Task
In the data that follows, count the lines in which the word "computer" occurs, and report that figure alone.

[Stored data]
=-=-=-=-=
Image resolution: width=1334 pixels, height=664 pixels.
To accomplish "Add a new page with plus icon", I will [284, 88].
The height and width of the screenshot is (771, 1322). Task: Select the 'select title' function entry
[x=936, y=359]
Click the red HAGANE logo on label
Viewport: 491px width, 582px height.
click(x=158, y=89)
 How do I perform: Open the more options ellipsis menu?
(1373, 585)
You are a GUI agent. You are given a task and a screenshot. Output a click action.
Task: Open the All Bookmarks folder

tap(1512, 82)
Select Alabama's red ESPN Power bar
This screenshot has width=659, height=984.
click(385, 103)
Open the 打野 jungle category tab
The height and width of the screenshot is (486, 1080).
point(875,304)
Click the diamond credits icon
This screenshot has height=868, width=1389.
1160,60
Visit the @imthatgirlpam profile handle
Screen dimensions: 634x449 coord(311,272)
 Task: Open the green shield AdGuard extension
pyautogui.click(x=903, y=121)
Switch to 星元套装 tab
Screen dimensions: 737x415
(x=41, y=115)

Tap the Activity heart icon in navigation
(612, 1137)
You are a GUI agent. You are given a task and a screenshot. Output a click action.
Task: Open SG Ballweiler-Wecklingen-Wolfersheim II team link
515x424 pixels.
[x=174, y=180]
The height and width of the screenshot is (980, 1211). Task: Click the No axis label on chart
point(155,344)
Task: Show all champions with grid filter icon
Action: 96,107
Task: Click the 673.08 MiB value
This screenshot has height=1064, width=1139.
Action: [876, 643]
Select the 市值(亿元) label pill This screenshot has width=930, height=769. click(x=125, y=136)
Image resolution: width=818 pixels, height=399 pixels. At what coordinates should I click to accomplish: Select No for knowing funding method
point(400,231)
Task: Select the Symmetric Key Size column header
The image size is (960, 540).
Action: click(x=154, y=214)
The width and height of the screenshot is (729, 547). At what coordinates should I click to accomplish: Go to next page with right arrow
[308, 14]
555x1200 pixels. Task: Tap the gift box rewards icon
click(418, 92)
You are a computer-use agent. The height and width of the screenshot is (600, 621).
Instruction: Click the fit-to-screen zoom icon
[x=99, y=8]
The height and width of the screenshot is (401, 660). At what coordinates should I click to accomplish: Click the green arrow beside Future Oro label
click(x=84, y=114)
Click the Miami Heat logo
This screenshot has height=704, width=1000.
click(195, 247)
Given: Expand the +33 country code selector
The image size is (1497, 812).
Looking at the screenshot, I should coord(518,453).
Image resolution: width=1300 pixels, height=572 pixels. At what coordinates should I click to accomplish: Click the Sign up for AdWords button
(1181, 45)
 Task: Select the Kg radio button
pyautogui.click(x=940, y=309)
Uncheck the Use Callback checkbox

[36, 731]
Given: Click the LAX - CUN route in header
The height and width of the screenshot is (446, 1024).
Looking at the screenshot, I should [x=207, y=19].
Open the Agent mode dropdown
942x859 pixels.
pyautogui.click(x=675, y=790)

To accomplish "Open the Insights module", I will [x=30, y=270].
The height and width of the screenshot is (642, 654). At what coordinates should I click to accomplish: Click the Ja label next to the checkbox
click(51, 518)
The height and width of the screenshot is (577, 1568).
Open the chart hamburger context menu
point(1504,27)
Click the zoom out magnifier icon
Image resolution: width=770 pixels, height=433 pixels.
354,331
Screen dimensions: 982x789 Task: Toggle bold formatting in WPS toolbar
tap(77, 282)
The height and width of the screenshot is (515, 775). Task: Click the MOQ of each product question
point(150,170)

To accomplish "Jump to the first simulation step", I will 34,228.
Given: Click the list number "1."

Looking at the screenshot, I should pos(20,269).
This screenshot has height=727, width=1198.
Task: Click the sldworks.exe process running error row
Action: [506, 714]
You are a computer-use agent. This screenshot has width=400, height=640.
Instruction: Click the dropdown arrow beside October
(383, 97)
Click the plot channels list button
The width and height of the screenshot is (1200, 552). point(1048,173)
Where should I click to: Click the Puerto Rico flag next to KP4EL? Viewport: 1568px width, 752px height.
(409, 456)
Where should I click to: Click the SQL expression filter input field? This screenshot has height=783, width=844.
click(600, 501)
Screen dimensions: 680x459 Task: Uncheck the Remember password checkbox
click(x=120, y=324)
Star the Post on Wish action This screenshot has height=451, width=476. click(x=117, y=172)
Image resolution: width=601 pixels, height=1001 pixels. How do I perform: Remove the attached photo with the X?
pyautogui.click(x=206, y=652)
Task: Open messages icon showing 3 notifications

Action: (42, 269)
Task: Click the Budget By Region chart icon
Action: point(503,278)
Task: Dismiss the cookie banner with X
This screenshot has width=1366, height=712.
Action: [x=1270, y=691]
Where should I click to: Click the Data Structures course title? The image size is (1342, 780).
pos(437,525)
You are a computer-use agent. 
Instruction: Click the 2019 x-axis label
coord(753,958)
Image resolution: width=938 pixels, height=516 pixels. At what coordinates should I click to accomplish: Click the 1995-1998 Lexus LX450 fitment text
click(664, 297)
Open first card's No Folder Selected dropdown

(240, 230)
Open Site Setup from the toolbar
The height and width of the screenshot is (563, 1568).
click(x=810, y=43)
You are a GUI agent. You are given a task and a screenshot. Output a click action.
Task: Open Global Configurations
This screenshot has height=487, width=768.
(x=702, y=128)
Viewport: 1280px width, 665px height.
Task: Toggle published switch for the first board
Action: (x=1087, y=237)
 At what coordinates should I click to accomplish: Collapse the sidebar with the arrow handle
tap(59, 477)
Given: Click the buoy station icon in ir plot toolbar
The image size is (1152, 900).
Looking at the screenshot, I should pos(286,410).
=-=-=-=-=
Answer to the exercise
3